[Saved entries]
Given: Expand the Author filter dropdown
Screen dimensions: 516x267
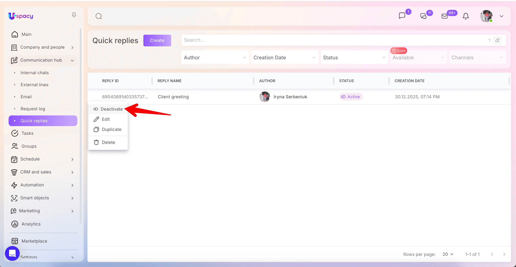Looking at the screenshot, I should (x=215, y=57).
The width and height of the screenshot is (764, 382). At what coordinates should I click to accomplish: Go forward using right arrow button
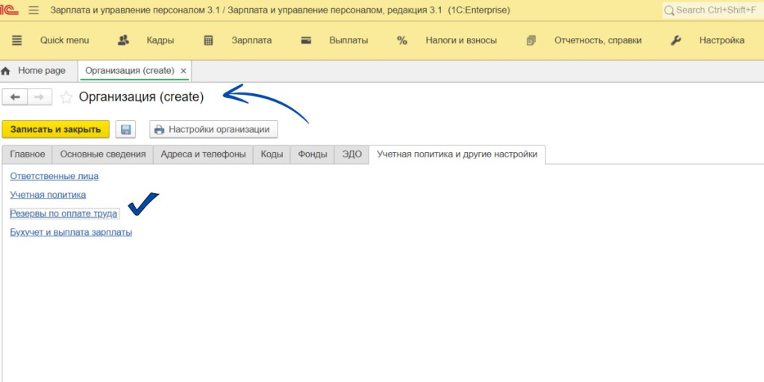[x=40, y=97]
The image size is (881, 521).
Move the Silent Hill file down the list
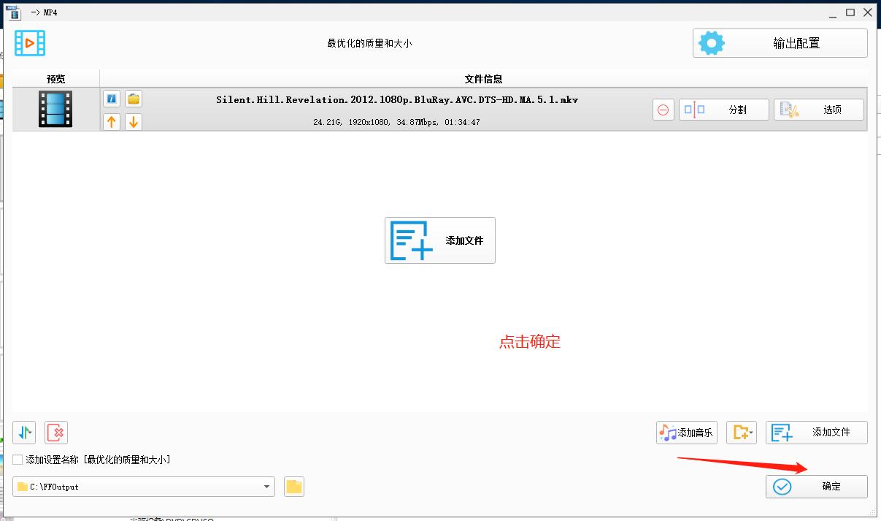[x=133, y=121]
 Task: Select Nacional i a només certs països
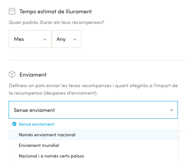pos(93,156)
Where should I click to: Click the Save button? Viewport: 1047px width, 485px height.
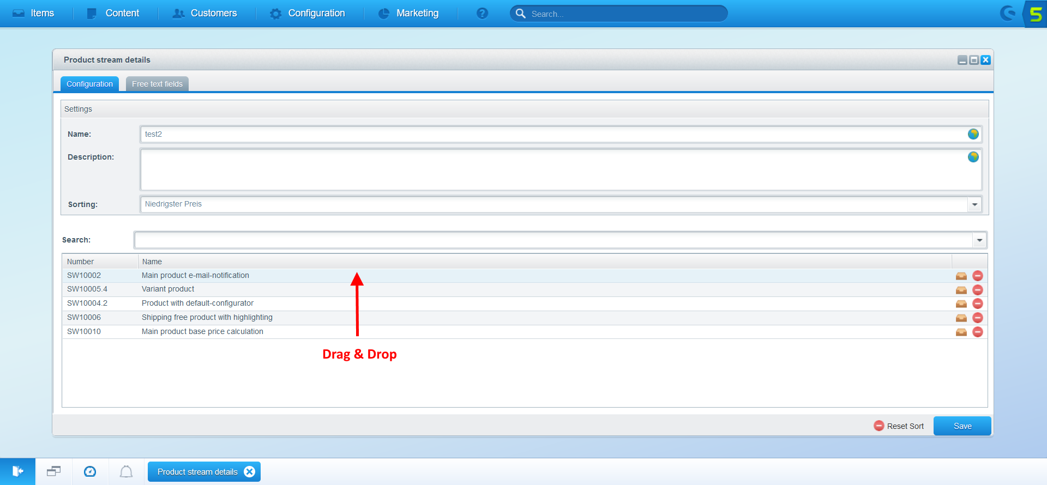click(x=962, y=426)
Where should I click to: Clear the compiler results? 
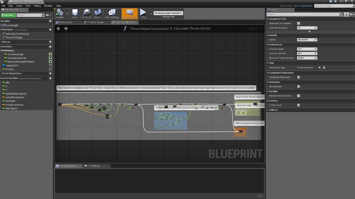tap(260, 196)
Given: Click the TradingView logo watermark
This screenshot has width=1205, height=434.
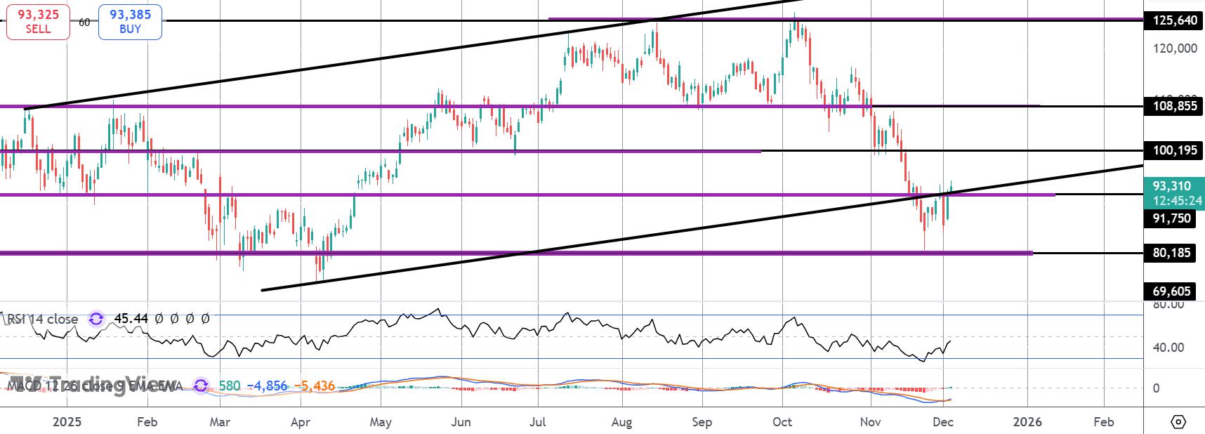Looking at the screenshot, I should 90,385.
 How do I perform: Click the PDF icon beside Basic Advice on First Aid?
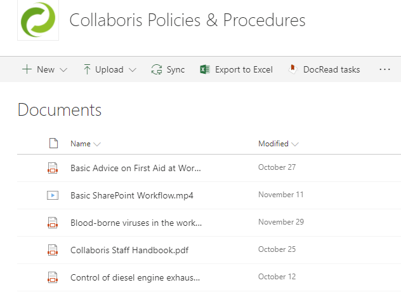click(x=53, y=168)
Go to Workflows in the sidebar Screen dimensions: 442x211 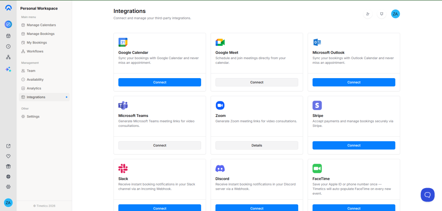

[PROBLEM] Scan the records above for the string "Given", then copy each line where it turns up.

[REPLY]
Given: Expand the Author filter dropdown
Given: Click the TradingView logo watermark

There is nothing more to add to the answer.